» **QUOTED PASSAGE**
* BEGIN *

Objection to Legislative Reform Order

Michael Pelling

9 December 2010

This page is part of the campaign to Save the Epping Forest Act.

The following is my response to the Home Office Consultation Document published on 16 September 2010. Unfortunately, I have concluded that the Consultation itself is fundamentally flawed and that it cannot possibly meet the requirements of Section 13 of the Legislative and Regulatory Reform Act 2006 (c.51), so that in the absence of a satisfactory consultation the Minister cannot lawfully proceed to make an LRO, and if he does so then it will be liable to be quashed in Judicial Review proceedings. As you will see from my address I am a local resident living very close to Wanstead Flats.

0.1  Consultation fundamentally flawed

The Home Office Consultation Document explains the basis for the proposed Legislative Reform Order [LRO] as the need to remove the burden constituted by s.34 Epping Forest Act 1878 which creates a criminal offence of enclosing land in the Forest without authorisation under the Act. This, it is said, prevents the Metropolitan Police constructing their Muster Briefing and Deployment Centre [MBDC] on Wanstead Flats because the Centre would be enclosed and the Police would be committing a criminal offence. The LRO is proposed to be made under s.1 of the Legislative and Regulatory Reform Act 2006 (c.51) of which the relevant subsections read:-

1 Power to remove or reduce burdens

(1) A Minister of the Crown may by order under this section make any provision which he considers would serve the purpose in subsection (2).

(2) That purpose is removing or reducing any burden, or the overall burdens, resulting directly or indirectly for any person from any legislation.

* END *

» **PROVIDED INFORMATION**
* BEGIN *

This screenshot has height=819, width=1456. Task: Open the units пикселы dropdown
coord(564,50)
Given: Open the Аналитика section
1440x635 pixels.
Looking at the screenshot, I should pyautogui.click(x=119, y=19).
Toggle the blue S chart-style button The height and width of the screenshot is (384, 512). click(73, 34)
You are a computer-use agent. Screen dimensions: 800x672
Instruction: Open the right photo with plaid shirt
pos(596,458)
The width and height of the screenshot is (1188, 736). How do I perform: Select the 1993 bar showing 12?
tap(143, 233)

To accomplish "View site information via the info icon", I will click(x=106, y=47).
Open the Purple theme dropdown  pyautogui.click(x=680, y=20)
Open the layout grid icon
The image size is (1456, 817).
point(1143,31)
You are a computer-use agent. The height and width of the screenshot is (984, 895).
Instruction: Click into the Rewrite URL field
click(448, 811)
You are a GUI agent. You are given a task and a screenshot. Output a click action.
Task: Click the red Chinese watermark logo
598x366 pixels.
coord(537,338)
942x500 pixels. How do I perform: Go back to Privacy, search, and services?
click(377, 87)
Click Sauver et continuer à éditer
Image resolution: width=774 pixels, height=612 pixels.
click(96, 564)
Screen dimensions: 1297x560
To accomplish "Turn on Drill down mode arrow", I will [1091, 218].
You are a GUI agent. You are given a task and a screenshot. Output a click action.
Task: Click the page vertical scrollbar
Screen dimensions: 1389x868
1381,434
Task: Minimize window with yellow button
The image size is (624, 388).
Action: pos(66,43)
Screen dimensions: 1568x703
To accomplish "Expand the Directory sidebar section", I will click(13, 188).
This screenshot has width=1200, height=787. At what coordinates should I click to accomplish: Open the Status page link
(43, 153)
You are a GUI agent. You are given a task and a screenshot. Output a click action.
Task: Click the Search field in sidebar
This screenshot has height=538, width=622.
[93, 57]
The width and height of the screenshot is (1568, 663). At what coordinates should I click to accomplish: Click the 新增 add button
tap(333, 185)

* END *

» **PARTS OF THE EXERCISE**
A. Answer these questions from the objection to the Legislative Reform Order:
(i) On what date was the Home Office Consultation Document published?
(ii) Which section of the Epping Forest Act 1878 makes it a criminal offense to enclose land in the Forest without authorization?
(iii) What does the Metropolitan Police want to build on Wanstead Flats?
B. Extend the objection to the Legislative Reform Order, starting right after subsection (2) of the quoted Act.
The listing was taken from a different source than the objection to the Legislative Reform Order.

» **ANSWER SET**
A.
(i) 16 September 2010.
(ii) Section 34.
(iii) Its Muster Briefing and Deployment Centre (MBDC).

B.
(3) In this section burden means any of the following– (a) a financial cost; (b) an administrative inconvenience;

(c) an obstacle to efficiency, productivity or profitability; or

(d) a sanction, criminal or otherwise, which affects the carrying on of any lawful activity. .......

(8) An order under this section may contain such consequential, supplementary, incidental or transitional provision (including provision made by amending or repealing any enactment or other provision) as the Minister making it considers appropriate.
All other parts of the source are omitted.